Recorded data:
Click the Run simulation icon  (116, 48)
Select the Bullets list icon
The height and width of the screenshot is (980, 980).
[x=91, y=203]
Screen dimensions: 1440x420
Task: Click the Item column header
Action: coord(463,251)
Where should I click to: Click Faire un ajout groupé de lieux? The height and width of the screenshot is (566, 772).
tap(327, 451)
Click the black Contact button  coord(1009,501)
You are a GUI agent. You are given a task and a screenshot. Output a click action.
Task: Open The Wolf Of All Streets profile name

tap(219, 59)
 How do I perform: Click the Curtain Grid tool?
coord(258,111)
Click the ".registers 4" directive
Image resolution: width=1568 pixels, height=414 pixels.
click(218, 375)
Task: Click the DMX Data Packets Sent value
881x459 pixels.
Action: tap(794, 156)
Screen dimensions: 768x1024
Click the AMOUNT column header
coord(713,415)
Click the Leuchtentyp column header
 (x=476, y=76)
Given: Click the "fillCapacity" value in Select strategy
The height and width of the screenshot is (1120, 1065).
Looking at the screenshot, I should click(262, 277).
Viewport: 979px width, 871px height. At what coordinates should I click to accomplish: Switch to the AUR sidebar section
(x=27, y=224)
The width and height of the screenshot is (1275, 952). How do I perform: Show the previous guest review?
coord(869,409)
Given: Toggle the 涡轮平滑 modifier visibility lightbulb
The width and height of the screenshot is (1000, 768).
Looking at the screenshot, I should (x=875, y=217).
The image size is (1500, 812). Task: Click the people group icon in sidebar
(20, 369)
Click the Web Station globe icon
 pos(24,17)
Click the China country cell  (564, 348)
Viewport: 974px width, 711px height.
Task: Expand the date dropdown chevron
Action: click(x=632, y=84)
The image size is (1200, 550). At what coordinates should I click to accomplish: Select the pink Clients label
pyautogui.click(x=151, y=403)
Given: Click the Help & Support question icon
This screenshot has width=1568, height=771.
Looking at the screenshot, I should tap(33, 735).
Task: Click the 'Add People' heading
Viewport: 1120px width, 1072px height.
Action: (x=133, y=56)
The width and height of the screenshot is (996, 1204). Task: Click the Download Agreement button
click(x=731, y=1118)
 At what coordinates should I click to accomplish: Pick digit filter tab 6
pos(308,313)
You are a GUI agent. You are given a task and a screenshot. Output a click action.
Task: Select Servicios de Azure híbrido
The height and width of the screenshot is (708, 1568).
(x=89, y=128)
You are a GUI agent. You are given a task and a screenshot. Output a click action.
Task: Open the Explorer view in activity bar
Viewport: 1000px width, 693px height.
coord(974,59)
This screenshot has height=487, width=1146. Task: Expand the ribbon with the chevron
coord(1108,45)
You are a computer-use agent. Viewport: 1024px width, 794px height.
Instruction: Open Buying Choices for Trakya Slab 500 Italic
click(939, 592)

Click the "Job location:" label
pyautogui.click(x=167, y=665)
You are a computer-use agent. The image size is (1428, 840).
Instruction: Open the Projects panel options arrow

Task to complete:
Every line in the records above with "value" in it adds one to the count; give that count and nothing else.

Answer area:
2